Il a ceux qui, chaque année, attendent l'arrivée du Beaujolais nouveau, le début de la saison de hockey ou Woodstock en Beauce. Moi, dès que l'automne arrive, j'attends le Nothomb nouveau.
Régulière comme un métronome, l'auteure belge Amélie Nothomb n'a jamais manqué un rendez-vous automnal avec ses lecteurs depuis la parution de son premier roman en 1992. Le voyage d'hiver prendra donc la place qui lui est due dans ma bibliothèque, à côté de ses 17 autres romans.
Oui, un roman d'Amélie Nothomb c'est vraiment comme le Beaujolais nouveau. Il arrive toujours vers la même époque, se déguste immédiatement et rapidement, vous apporte une dose festive pour le temps d'une soirée puis... on passe à autre chose jusqu'à l'automne suivant.
Parfois, année après année, les millésimes ont tous un peu le même goût, il est vrai, mais ce n'est jamais de la piquette. Ses plus grands crus, à mon avis, elle les a écrits assez tôt dans sa carrière. Je pense en particulier à Hygiène de l'assassin ainsi qu'à Stupeurs et tremblements.
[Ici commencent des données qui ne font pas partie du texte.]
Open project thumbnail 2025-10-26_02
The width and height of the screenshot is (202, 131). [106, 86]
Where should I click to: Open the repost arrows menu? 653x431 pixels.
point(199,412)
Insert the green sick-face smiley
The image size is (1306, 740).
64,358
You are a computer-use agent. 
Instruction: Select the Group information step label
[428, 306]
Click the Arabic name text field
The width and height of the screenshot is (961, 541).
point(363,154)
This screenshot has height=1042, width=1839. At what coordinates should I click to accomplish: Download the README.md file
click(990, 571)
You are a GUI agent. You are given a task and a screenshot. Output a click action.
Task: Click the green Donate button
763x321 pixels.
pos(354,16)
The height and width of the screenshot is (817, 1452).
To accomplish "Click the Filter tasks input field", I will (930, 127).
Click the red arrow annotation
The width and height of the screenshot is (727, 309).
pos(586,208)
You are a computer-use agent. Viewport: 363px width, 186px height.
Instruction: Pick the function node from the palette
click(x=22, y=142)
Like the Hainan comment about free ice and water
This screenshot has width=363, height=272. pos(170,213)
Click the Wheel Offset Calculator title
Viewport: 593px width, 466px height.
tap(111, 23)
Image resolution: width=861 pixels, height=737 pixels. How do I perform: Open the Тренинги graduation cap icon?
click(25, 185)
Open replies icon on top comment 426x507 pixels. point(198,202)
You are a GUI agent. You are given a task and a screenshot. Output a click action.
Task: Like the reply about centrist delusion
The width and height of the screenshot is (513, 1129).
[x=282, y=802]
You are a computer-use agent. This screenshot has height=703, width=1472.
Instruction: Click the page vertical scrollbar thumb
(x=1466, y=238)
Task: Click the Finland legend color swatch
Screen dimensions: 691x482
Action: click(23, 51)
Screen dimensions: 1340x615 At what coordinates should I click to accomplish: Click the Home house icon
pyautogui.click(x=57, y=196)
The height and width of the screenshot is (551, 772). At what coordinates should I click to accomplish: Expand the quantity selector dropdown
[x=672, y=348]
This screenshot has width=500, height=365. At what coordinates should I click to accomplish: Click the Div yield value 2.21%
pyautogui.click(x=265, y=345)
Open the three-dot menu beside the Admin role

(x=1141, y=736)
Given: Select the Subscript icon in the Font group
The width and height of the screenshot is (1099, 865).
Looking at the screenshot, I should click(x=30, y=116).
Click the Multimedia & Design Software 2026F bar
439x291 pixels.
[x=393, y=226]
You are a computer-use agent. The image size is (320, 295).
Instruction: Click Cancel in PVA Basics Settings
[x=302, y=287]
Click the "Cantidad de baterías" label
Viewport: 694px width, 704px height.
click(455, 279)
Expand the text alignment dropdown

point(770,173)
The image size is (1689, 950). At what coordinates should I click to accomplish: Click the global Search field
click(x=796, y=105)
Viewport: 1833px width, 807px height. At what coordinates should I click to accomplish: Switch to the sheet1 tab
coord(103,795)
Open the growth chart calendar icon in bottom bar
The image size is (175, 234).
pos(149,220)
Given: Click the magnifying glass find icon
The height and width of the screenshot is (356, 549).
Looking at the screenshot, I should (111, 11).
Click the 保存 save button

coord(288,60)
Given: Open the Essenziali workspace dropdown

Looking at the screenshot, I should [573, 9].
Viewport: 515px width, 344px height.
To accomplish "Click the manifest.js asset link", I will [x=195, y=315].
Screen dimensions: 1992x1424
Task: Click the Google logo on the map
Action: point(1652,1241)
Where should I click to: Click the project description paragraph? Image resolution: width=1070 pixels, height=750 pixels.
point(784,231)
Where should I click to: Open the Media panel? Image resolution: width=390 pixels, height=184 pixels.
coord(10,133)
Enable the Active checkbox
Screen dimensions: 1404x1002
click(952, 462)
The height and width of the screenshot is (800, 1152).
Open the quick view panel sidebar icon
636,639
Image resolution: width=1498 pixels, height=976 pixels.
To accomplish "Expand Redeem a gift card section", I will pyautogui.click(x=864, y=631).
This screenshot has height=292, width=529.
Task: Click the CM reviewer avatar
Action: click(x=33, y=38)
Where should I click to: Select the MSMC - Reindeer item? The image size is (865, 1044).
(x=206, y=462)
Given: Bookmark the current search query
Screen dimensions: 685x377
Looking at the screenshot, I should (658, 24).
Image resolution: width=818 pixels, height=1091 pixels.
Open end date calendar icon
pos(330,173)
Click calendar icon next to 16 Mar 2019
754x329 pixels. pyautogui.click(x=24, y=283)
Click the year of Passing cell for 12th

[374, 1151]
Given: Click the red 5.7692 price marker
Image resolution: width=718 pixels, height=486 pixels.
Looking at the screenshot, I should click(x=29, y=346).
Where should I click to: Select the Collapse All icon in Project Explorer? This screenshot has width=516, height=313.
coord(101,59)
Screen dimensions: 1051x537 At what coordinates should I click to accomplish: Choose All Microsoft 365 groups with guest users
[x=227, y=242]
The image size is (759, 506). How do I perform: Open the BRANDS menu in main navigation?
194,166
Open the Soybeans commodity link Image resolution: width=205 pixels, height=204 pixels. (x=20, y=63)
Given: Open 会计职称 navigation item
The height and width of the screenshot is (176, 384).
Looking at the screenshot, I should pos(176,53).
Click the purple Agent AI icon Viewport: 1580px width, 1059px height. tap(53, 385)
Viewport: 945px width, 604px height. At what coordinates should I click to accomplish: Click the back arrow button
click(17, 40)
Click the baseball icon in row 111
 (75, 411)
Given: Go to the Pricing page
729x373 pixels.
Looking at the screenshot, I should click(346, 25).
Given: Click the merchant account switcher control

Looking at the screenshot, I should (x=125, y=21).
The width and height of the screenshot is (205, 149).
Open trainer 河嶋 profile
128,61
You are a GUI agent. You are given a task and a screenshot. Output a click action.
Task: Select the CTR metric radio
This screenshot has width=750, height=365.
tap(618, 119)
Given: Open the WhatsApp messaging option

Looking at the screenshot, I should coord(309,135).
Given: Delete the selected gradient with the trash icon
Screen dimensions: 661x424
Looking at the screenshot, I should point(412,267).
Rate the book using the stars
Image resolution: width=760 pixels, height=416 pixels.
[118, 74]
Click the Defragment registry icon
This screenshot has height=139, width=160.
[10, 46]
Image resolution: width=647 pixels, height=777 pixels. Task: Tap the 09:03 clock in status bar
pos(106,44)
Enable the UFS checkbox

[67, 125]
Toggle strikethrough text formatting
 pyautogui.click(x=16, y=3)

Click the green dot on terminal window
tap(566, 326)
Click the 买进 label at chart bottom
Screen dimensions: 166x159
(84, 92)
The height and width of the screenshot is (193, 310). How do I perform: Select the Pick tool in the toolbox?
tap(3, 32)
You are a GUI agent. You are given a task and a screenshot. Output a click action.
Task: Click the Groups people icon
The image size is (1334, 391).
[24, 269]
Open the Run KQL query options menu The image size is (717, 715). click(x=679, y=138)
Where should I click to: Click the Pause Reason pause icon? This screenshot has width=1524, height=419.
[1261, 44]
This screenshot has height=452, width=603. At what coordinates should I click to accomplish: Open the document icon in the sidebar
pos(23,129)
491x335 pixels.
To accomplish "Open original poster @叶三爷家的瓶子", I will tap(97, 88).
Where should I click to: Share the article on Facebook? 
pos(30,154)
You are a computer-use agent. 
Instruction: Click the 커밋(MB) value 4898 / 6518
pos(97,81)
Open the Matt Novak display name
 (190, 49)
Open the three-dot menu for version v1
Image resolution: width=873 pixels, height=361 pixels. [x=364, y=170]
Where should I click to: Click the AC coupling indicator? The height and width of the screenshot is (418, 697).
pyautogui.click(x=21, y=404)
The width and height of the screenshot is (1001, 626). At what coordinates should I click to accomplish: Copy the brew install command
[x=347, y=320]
Je ne cacherai pas, cependant, que je souhaiterais que ma chère Amélie sorte un peu des ornières littéraires dans lesquelles elle s'est enlisée au cours des dernières années pour me surprendre avec un roman qui m'amènerait dans un autre univers.
Le voyage d'hiver
Bon, voilà pour le préambule qui était sans aucun doute trop long. Parlons maintenant du roman lui-même. Nous sommes à l'aéroport d'Orly, à Paris, où nous faisons la connaissance d'un homme au prénom étrange de Zoïle. Il se prépare tranquillement pour son moment de gloire personnel : détourner l'avion pour le lancer sur la tour Eiffel. En attendant son vol, il écrit dans un cahier les raisons qui l'amènent, aujourd'hui, à poser ce geste qui semble insensé.
Zoïle n'est pas un terroriste, loin de là. Il n'a aucune cause à défendre. Son geste n'est que le point final à une histoire d'amour impossible. Amoureux fou d'une femme au prénom tout aussi improbable que le sien, Astrolabe, celle-ci lui refuse l'intimité pourtant si nécessaire pour construire une histoire à deux car, il faudrait que cette histoire puisse se conjuguer à trois pour réussir.
En effet, Astrolabe a fait le serment de s'occuper d'Alianor, une déficiente mentale qui a l'étrange talent d'inventer des romans qu'elle dicte à Alianor. La relation entre Astrolabe et Alianor est plus que de la promiscuité, c'est une véritable symbiose. En fait, les seuls moments où Zoïle peut être seul avec sa bien-aimée, c'est lorsqu'ils sortent pour faire le marché. Or, vivre son amour au marché, ça ne peut pas marcher...
Devant le grotesque de la situation, l'amour de Zoïle se transforme en haine. «On est vraiment indulgent que quand on est amoureux fou; dès qu'on aime un rien moins, la vacherie naturelle reprend le dessus».
C'est donc pour se venger de l'amour exclusif qu'Astrolabe lui refuse, qu'il a décidé de détruire ce qu'elle aime le plus dans Paris, cette tour en forme de A, comme dans Astrolabe.
Comme toujours, on apprécie la plume alerte d'Amélie Nothomb, son humour noir, ses personnages désabusés et sa maîtrise des mots. Plus qu'une maîtrise d'ailleurs, c'est plutôt une immense connaissance des mots, de leurs origines et de leurs sens profonds.
Ma note : 7/10. Un bon Nothomb, mais sans véritable surprise.